The Earth's Crust Is Getting Thinner Than Ever Before

The Earth's Crust Is Getting Thinner Than Ever Before
Pawel Toczynski via Getty Images

If you looked back at Earth 170 million years ago, you’d find a very different planet. The world’s continents were all linked up into one vast 'supercontinent' called Pangaea, and according to a new study, the outermost layer of the planet was 1.7 km (1 mile) thicker than it is today.

Researchers have found that since the break-up of Pangaea, Earth’s inner mantle has been cooling twice as fast as we thought, and it looks like its crust has been thinning out ever since.

"It’s important to note [that] Earth seems to be cooling a lot faster now than it has been over its lifetime," says geophysicist Van Avendonk from the University of Texas.

"The current state of Earth, where we have a lot of plate tectonic events, this allows Earth to cool much more efficiently than it did in the past."

To be clear, when we say Earth has been cooling at an unprecedented rate over the past 170 million years, we’re not talking about the climate, which has definitely not been cooling.



What Avendonk and his team have been investigating is the internal temperatures of Earth over time, and they’ve found that the planet today is producing far less magma than it was during the time of the dinosaurs.

To trace the changes in Earth’s outer layer over the past 2.5 billion years, they analysed 234 measurements of crust thickness from around the world over a number of geological ages.

They found that oceanic crust formed in the mid-Jurassic 170 million years ago was 1.7 km (1 mile) thicker than the crust that’s being produced today, and since then, the mantle below has been cooling much more rapidly than expected.

So why is Earth’s crust thinning out?

The outermost crust of Earth is formed by the mantle, which sits between the scorching hot core and the crust, spanning some 2,900 km (1,802 miles), and making up a whopping 84 percent of the planet's total volume.

Magma produced in the mantle forms the outer oceanic crust when it rises to the surface and cools into rock.

Based on chemical analyses of lava rocks, Avendonk and his team found that since about 2.5 billion years ago, the mantle has been cooling at a rate of 6 to 11 degrees Celsius every 100 million years.

But then something happened around 170 million years ago to bump that cooling rate up to as much as 20 degrees per 100 million years ever since.

"While scientists expected the mantle to cool over time as heat left over from Earth’s formation and from radioactive decay dissipates, this degree of cooling was surprising," Thomas Sumner explains for Science News.



The researchers suspect that plate tectonics - the theory that Earth's 'outer shell' is divided into several plates that glide over the mantle - could explain the cooling.

One of the biggest changes to Earth's plates occurred from 200 to 170 million years ago, when Pangaea split apart and eventually formed the separated continents we know today, and it looks like this spread led to everything cooling down.

"What we think is happening is that the supercontinent was like an insulating blanket," Van Avendonk explains in a press release.

"So when these continents started opening up and the deeper mantle was exposed, more or less, to the atmosphere and the ocean it started cooling much faster."

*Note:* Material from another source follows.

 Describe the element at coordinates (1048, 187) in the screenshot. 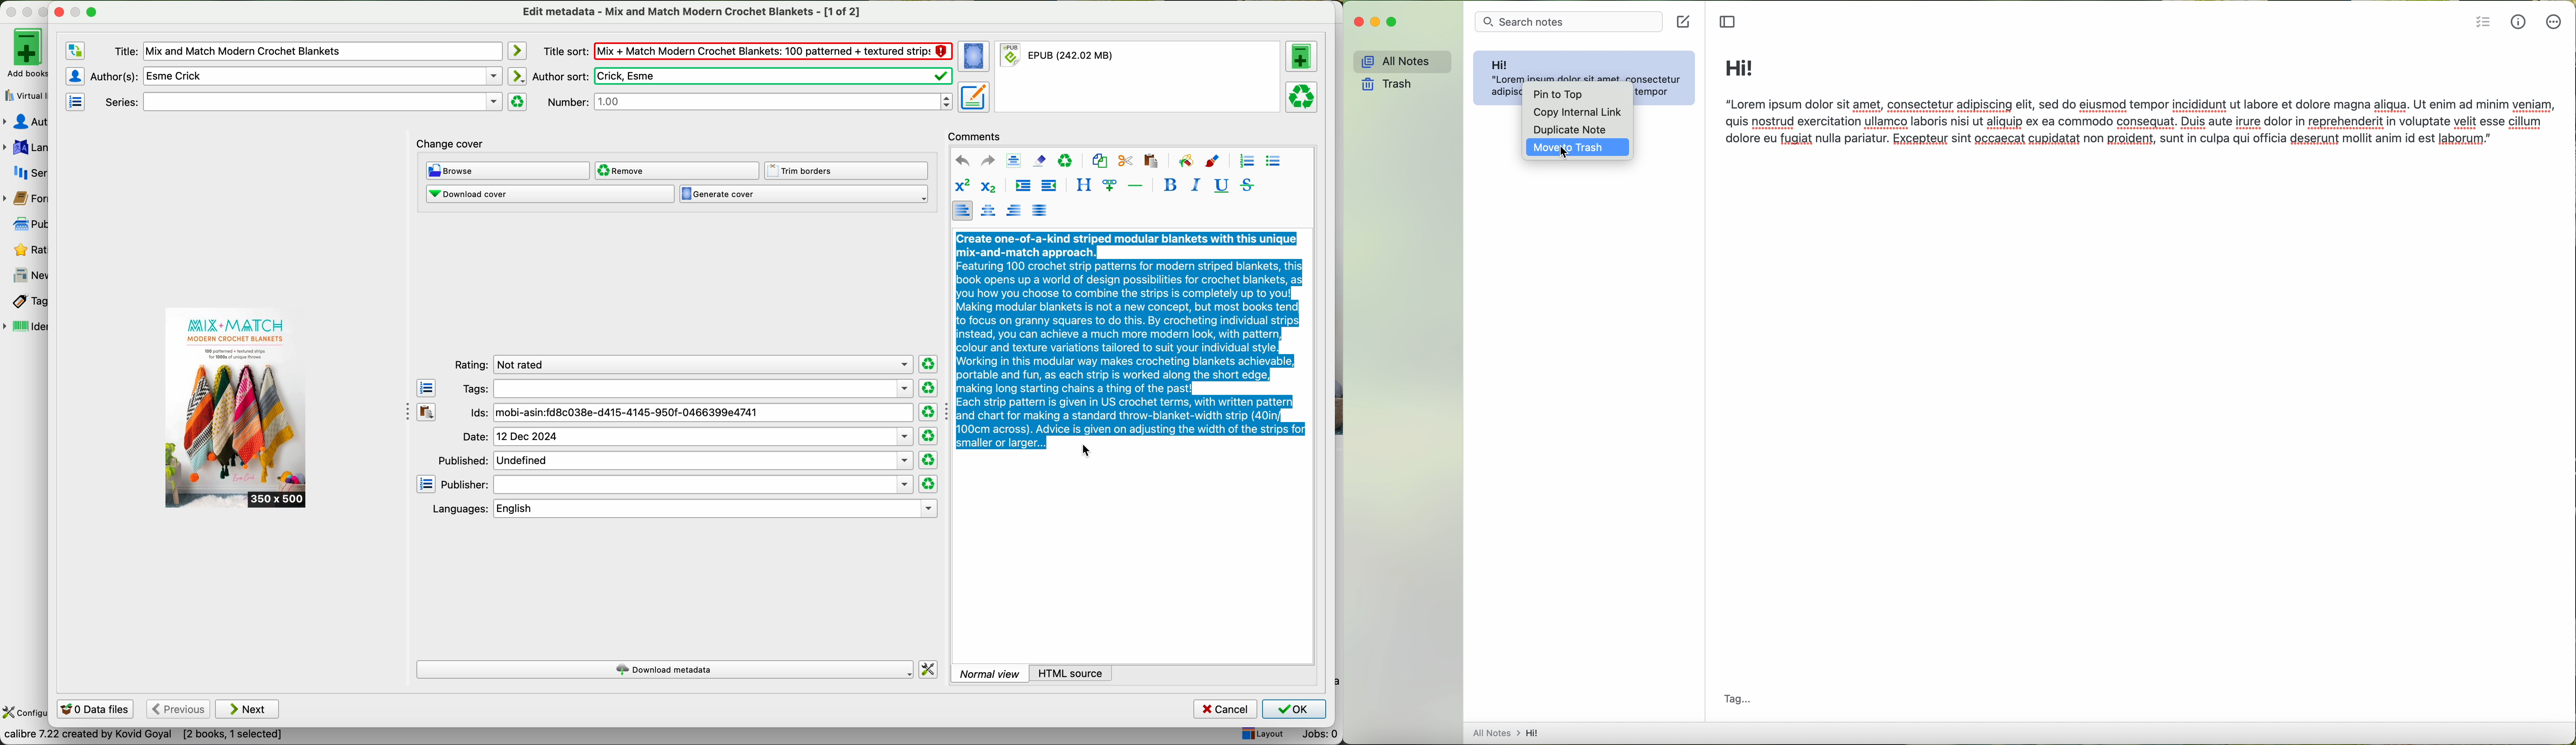

I see `decrease indentation` at that location.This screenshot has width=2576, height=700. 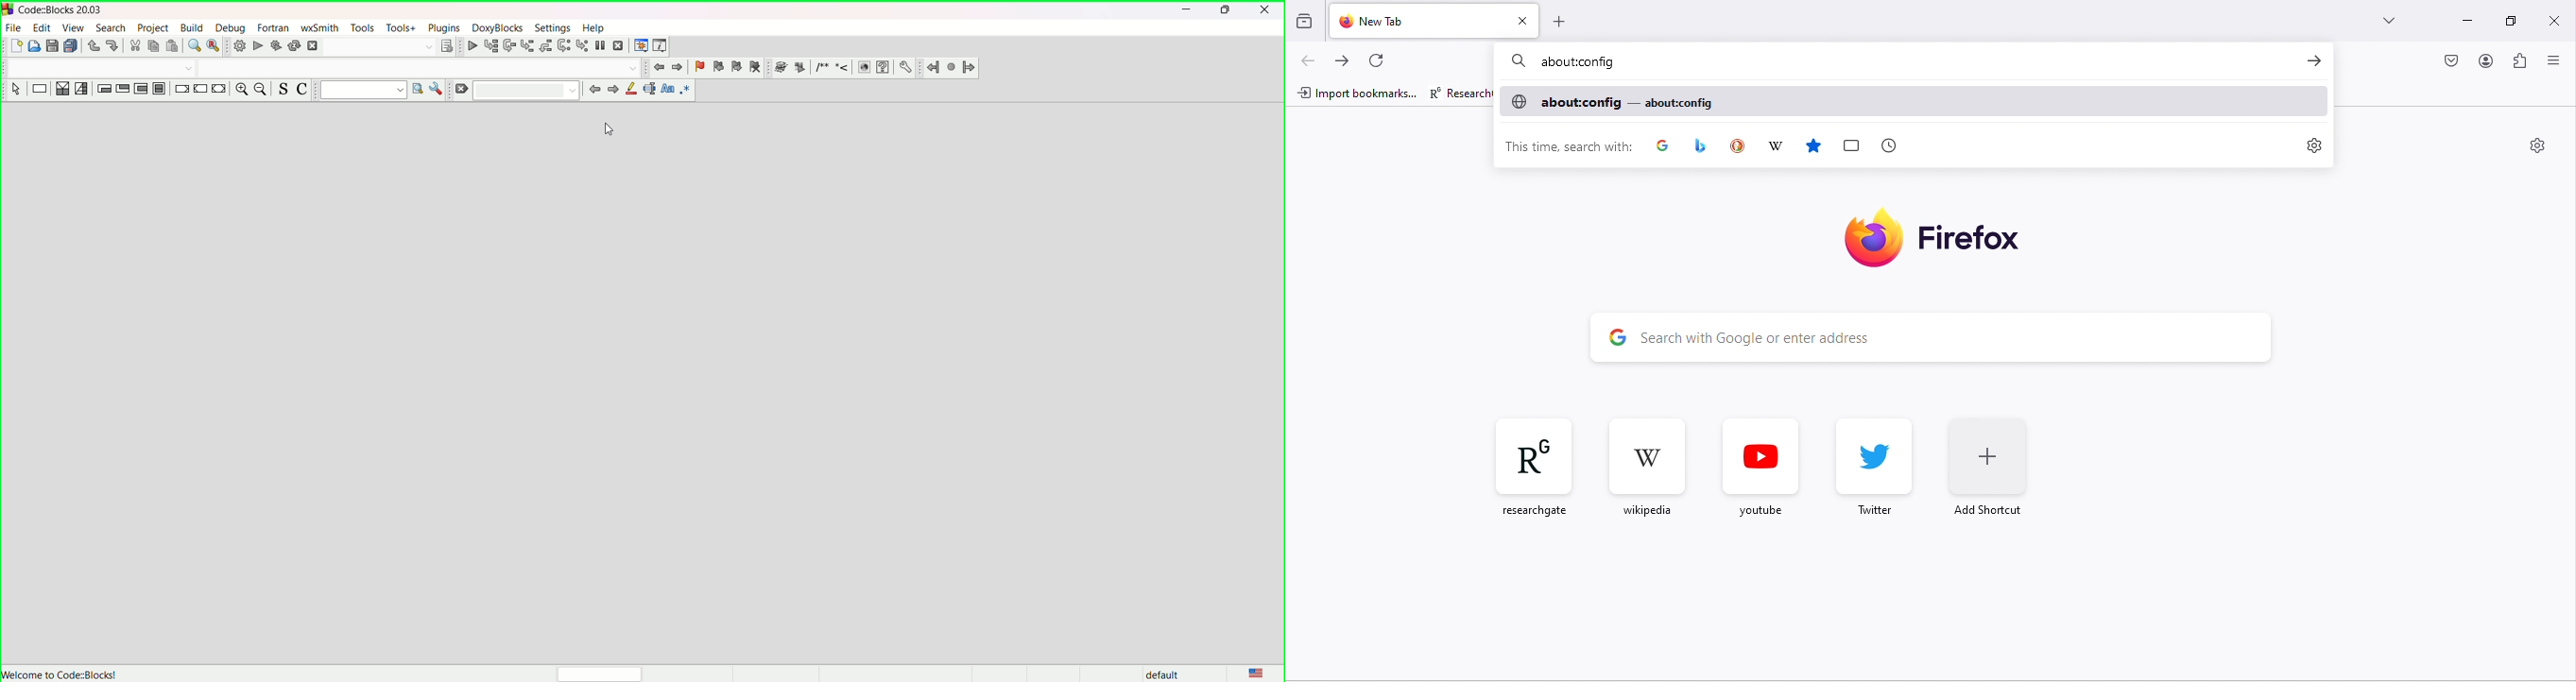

It's thought that the way Earth's tectonic plates sink, shift, and form during significant eras of change like the gradual break-up of Pangaea shifts heat in the planet's interior, affecting how it cools in certain areas.

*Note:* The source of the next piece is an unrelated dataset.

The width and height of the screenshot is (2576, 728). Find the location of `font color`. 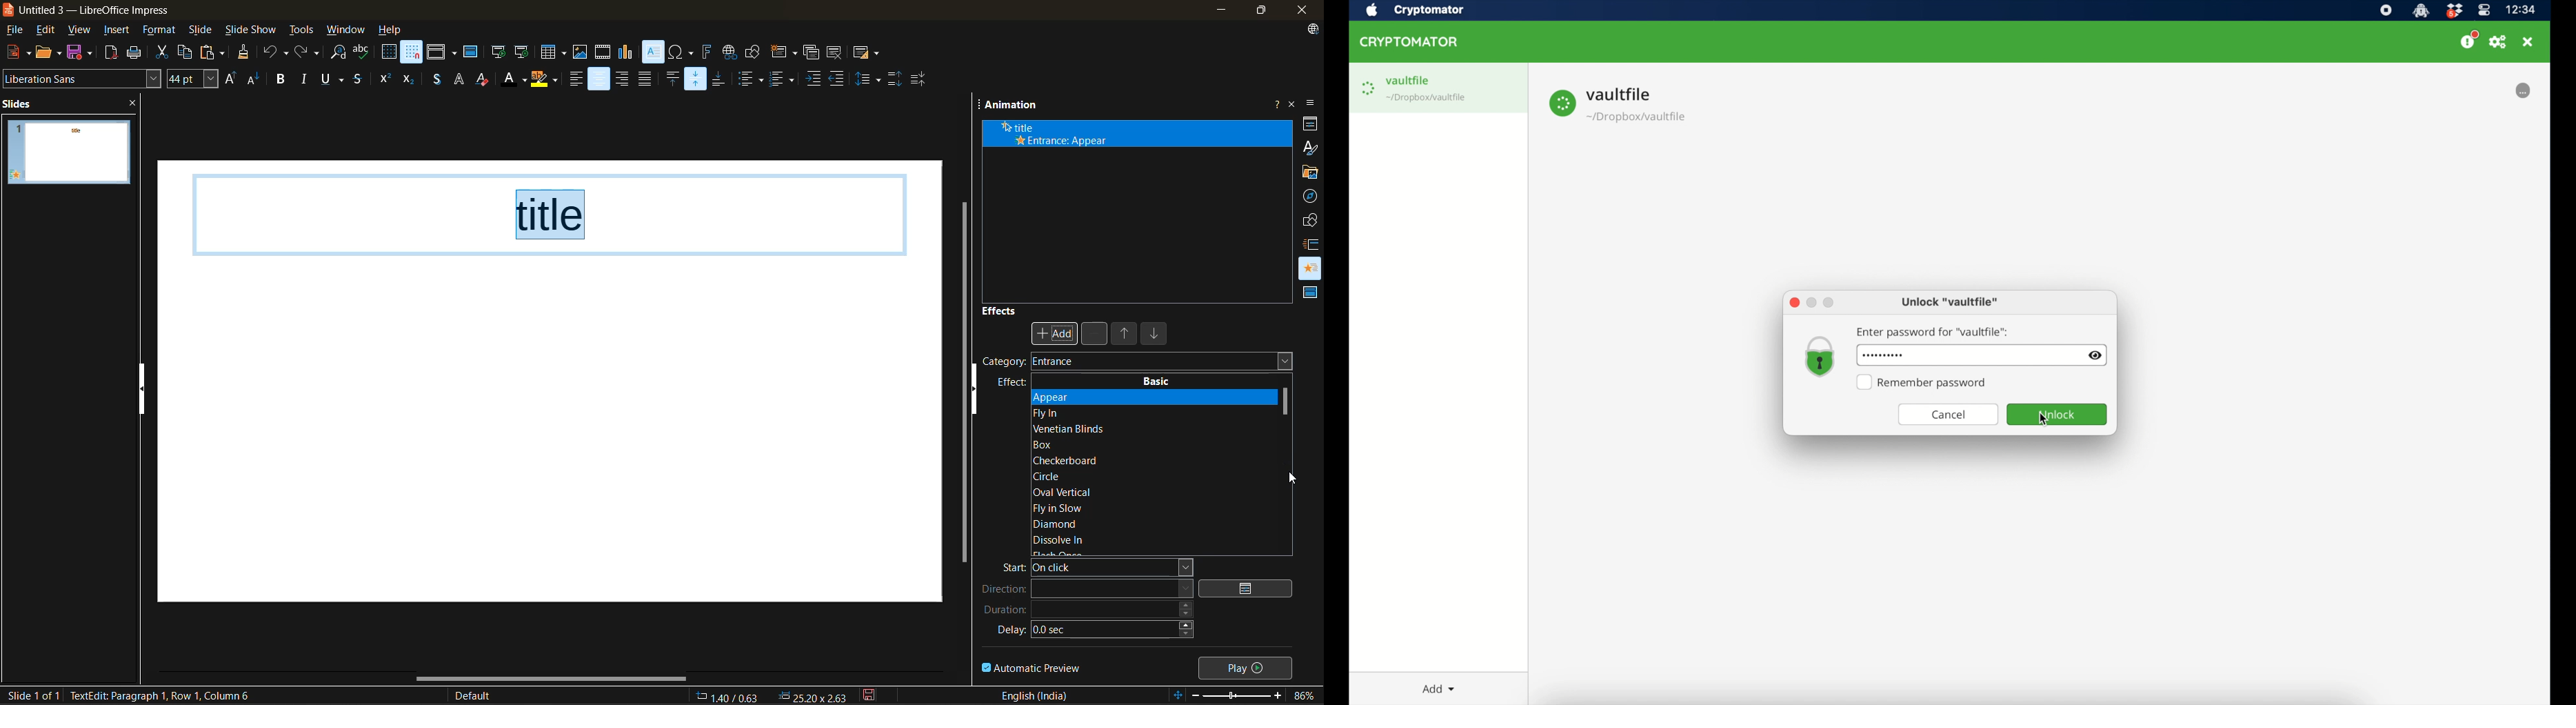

"While mantle temperatures below the Pacific Ocean have decreased around 13 degrees per 100 million years, the mantle below the Atlantic and Indian oceans has cooled about 37 degrees per 100 million years," Sumner reports for Science News.

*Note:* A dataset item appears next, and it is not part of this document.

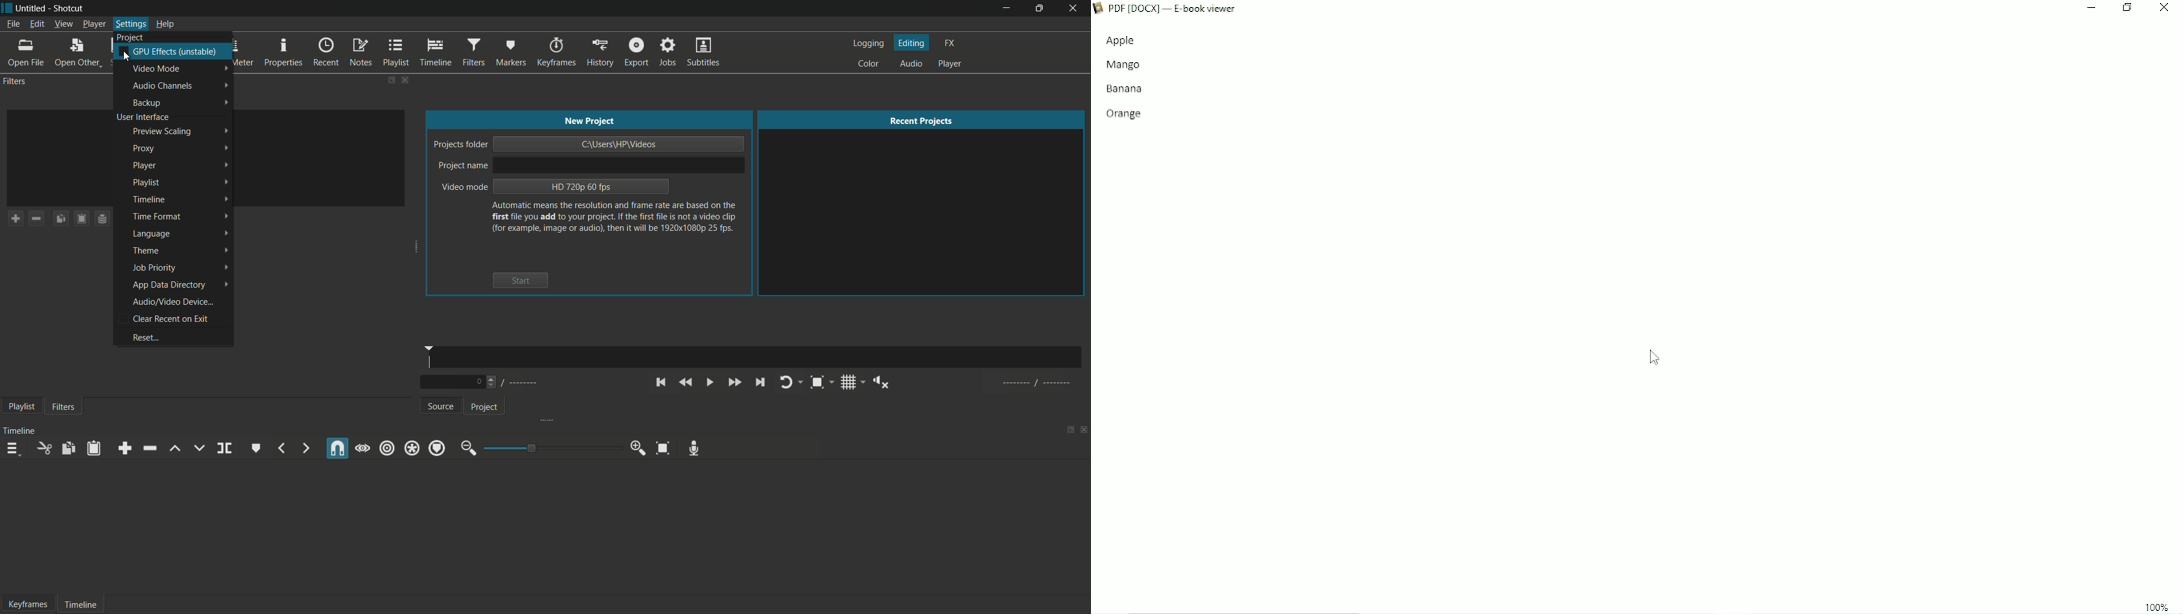 This screenshot has width=2184, height=616. I want to click on Number, so click(481, 383).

This difference appears to be linked to the oceans' distance from the continents.

The study could not only explain why Earth's crust appears to be getting thinner with age - it could also explain why Pangaea split up in the first place: all the heat below that giant 'insulating blanket' might have eventually broke through and split the landmass apart.

"This could explain why you get a breakup about 100 million years after you get a supercontinent assembled," Laurent Montési, a geodynamicist at the University of Maryland in College Park, who wasn't involved in the study, told Sumner.


The research has been published in Nature Geosciences.